Specific Recommendations
ACOSS is calling for:
- Funding for the National Partnership Agreement on Dental Health to be lifted progressively in partnership with the States, so that the number of adults treated within five years is doubled.
- Abolition of the Private Health Insurance (PHI) Rebate, with half the savings redirected to public health programs
- Abolition of the Extended Medicare Safety Net, with savings redirected to public health services
The Victorian Healthcare Association
Key points from VHA’s submission
Oral health is an important determinant of overall health and wellbeing with poor oral health connected to a range of chronic conditions including obesity, cardiovascular disease and Type 2 diabetes. There are long waiting times for access to public dental services, in some cases up to two years in Victoria, while the high cost of care was last year identified by over half a million people as the reason they did not access care. This leads to delays in people receiving treatment resulting in further deterioration of dental health and compounding the issue. In 2015-16 there were 67,266 potentially preventable hospitalisations for oral health problems and almost one-third of these were children under the age of nine years.

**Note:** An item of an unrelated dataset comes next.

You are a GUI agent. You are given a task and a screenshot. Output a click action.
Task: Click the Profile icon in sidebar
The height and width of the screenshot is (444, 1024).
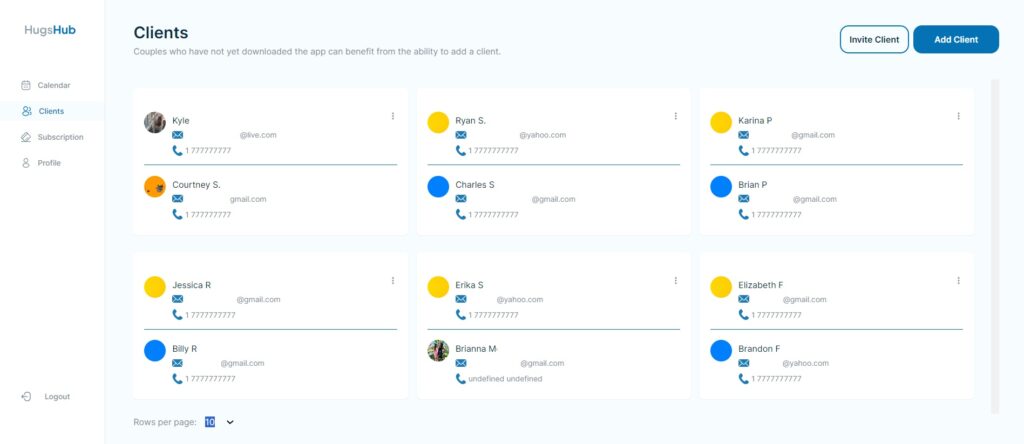pyautogui.click(x=26, y=163)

Poor oral health has the second highest disease expenditure in Australia. The benefits of inhibiting poor oral healthcare from developing into other costly medical issues are clear from the disease expenditure and preventable admissions, with a national approach required to limit the need for avoidable hospitalisation. With the Australia’s demographics getting older, and nearly 20 per cent of adults aged over 65 having no natural teeth and a three-quarters having a chronic disease, it is important that steps are taken to limit this growing burden on public health services.
Specific Recommendations
VHA is calling for:
- Funding and support for the active promotion of the Child Dental Benefits Schedule to eligible families, so the public health system benefits from a preventative approach to poor oral health.
- Creation of an Aged Pensioner Dental Benefits Schedule, with similarities to theChild Dental Benefits Schedule, to lessen the impact that poor oral health, which lead to more acute conditions, has on hospitals.
- Recognition that continuation of funding based purely on outputs will only encourage providers to focus their services on delivering greater outputs. A portion of funding needs to be quarantined to reward services that achieve great outcomes for clients including preventative work.
- Return funding for public dental services through the National Partnership Agreement (NPA) on Adult Public Dental Services to at least 2016 levels.
- Support for longer term funding agreements (e.g. five to seven years) that match demand for services and enable providers to plan for and develop more innovative service provision.
For completeness sake, here is the budget submission from the Australian Dental Association.
https://www.ada.org.au/News-Media/News-and-Release/Submissions/ADA-Pre-Budget-Submission-2019-20/ADA-2019-20-Federal-Prebudget-Submission.aspx
Thanks for sharing this – for some reason the ADA submission is not available on the Treasury website.